[TASK TO CARRY OUT] Please update the data starting with its first line and going on through the line with "agencies-header-row: Responsibility of Supporting Agencies is", replacing "Find" with "Identify" and keeping everything else unchanged. Leave the pictures out of your answer.

[MATERIAL SHOWN]
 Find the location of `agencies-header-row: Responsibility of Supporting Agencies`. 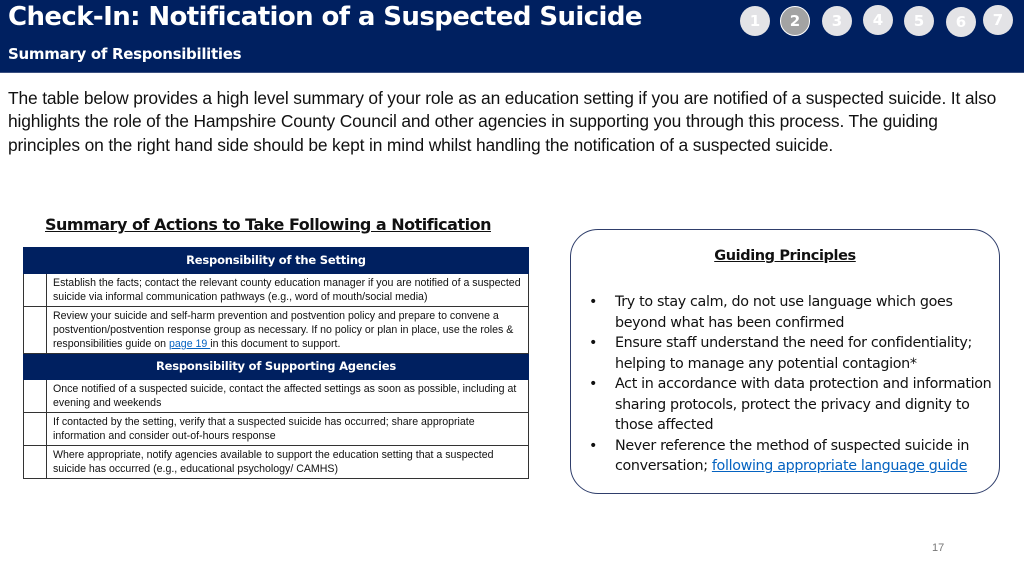

agencies-header-row: Responsibility of Supporting Agencies is located at coordinates (276, 366).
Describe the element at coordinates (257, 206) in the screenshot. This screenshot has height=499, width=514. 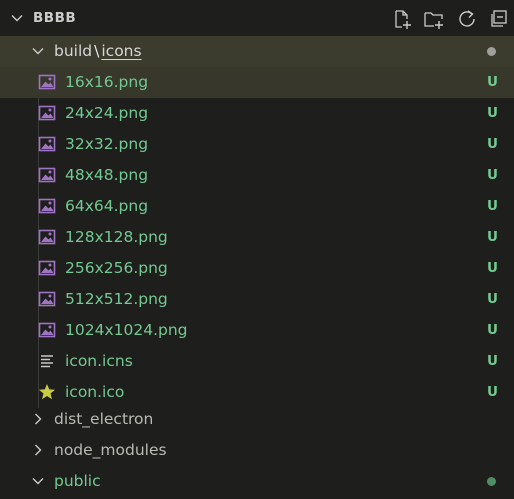
I see `file-row: 64x64.png U` at that location.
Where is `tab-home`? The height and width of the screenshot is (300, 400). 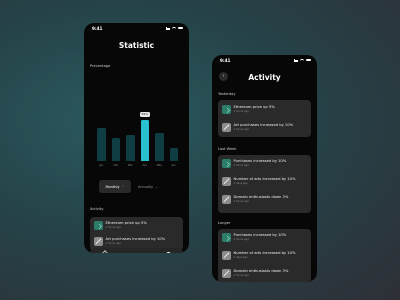 tab-home is located at coordinates (105, 252).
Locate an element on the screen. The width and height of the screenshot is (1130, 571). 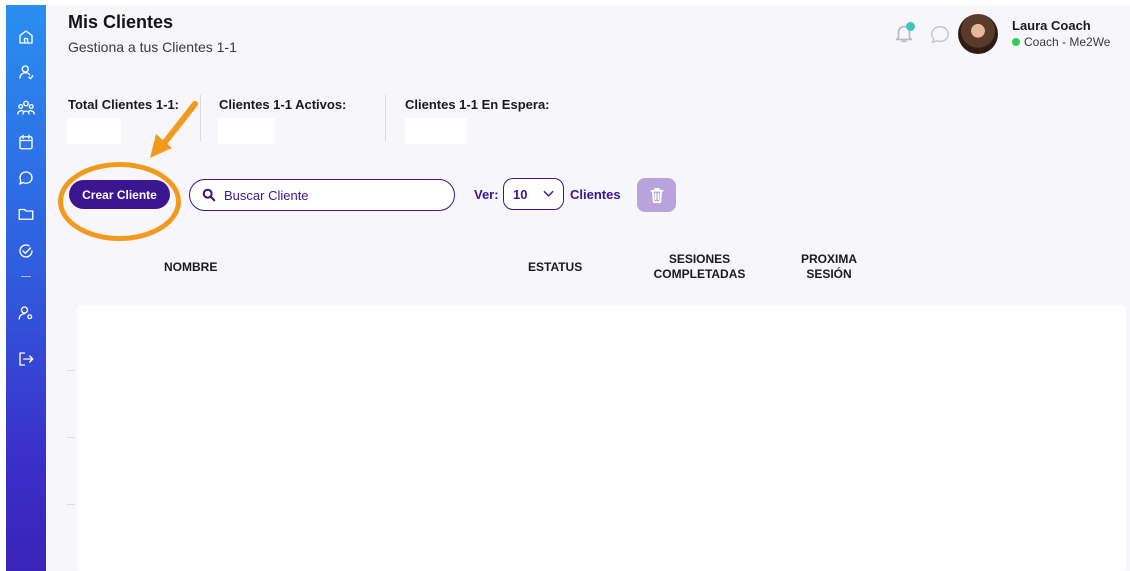
create-client-button: Crear Cliente is located at coordinates (120, 194).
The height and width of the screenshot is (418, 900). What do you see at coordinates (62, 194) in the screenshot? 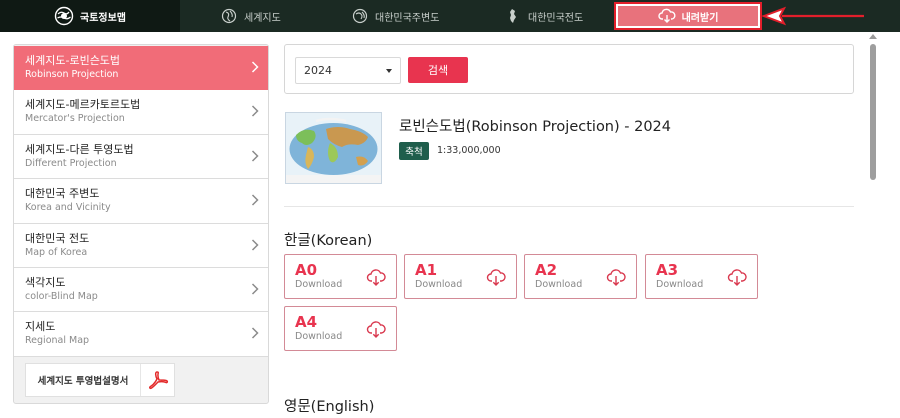
I see `sidebar-item-label: 대한민국 주변도` at bounding box center [62, 194].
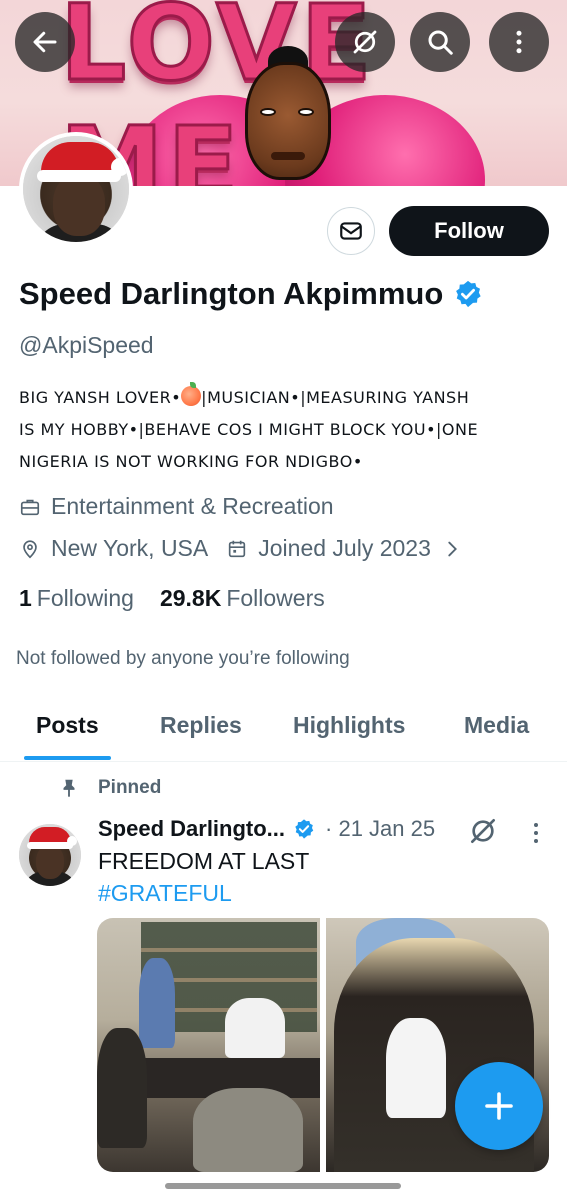 The width and height of the screenshot is (567, 1200). Describe the element at coordinates (238, 548) in the screenshot. I see `calendar-icon` at that location.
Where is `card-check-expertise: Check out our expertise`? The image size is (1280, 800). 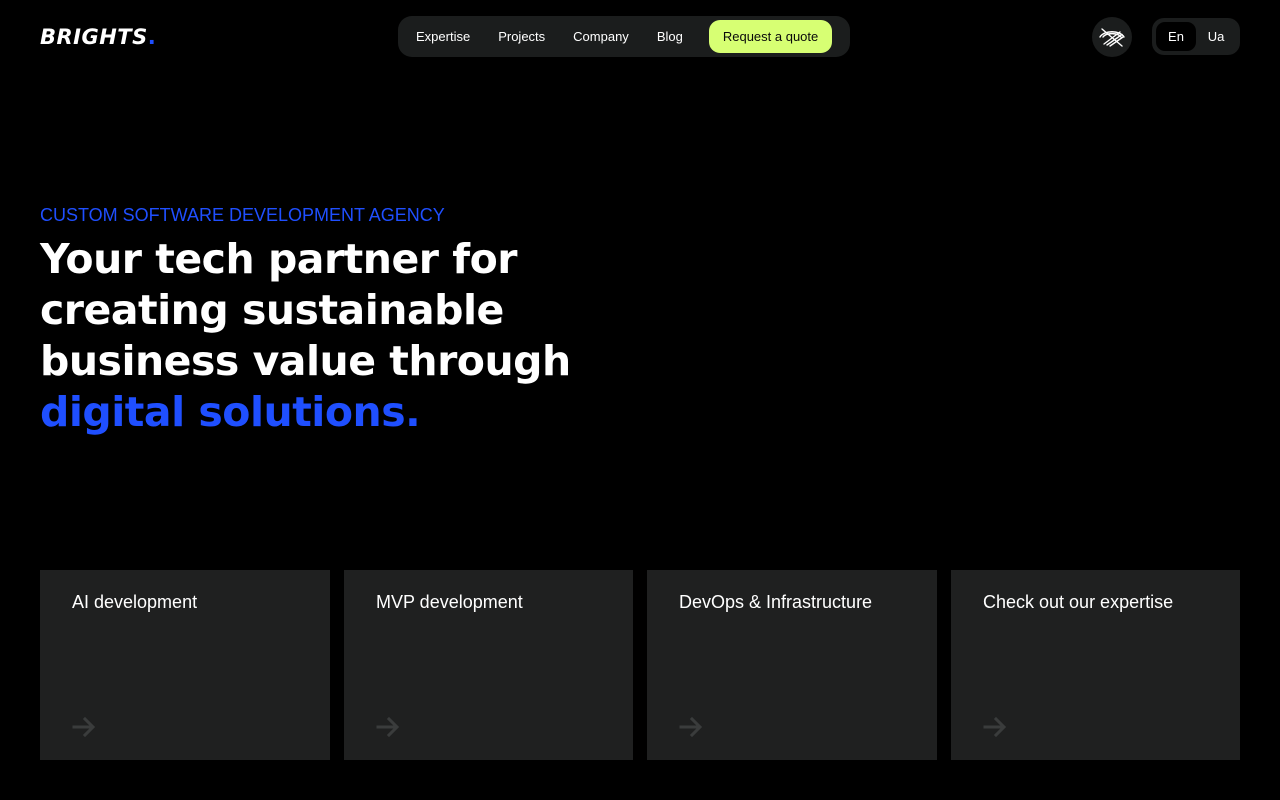
card-check-expertise: Check out our expertise is located at coordinates (1096, 665).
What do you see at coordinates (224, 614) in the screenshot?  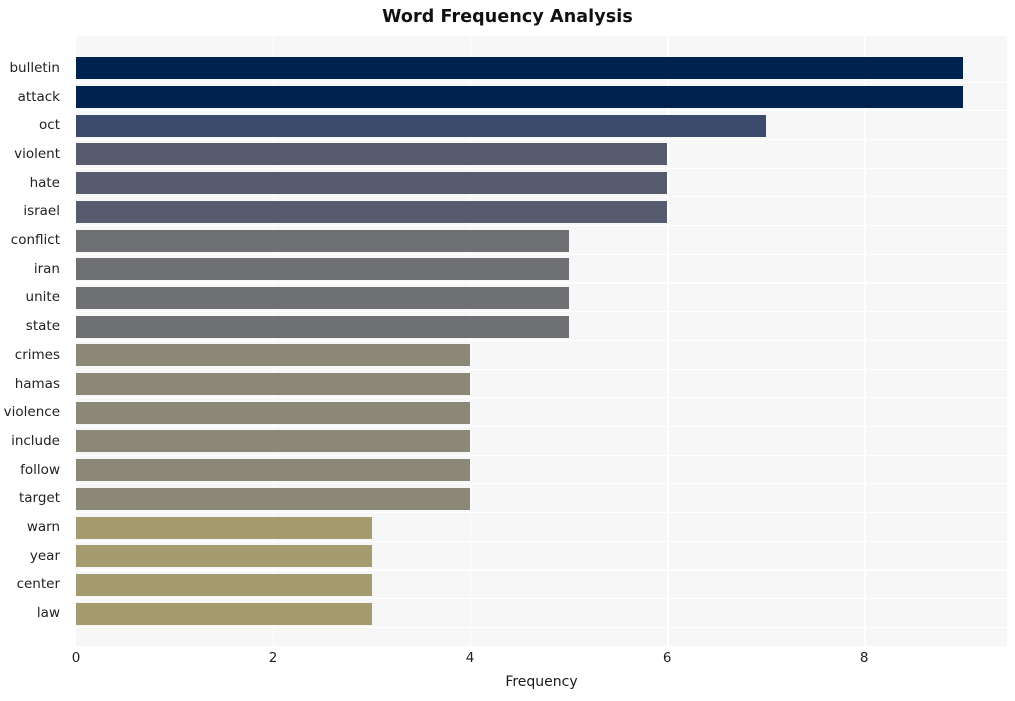 I see `bar-law` at bounding box center [224, 614].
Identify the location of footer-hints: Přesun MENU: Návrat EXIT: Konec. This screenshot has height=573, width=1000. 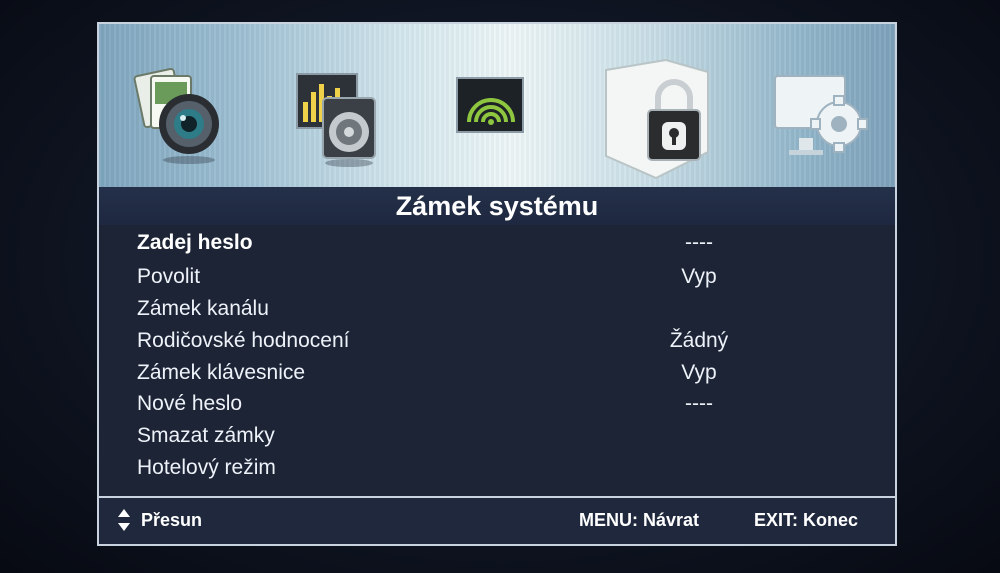
(497, 520).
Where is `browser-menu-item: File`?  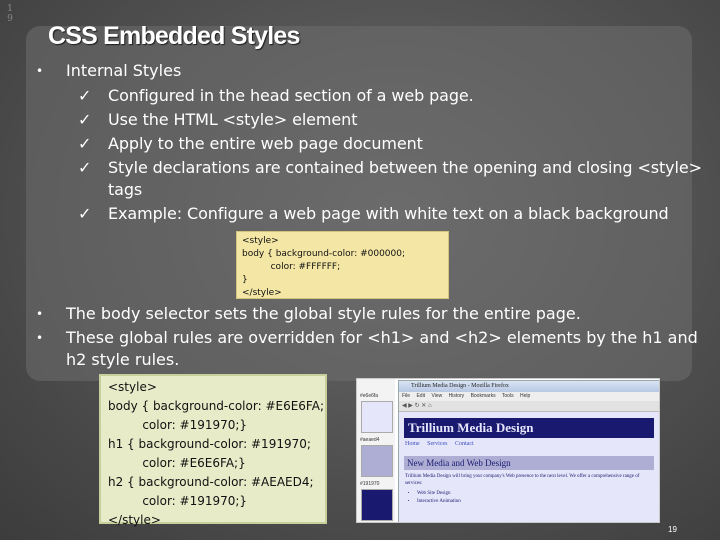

[EXERCISE RESULT]
 Identify the location of `agencies-header-row: Responsibility of Supporting Agencies`. 

agencies-header-row: Responsibility of Supporting Agencies is located at coordinates (276, 366).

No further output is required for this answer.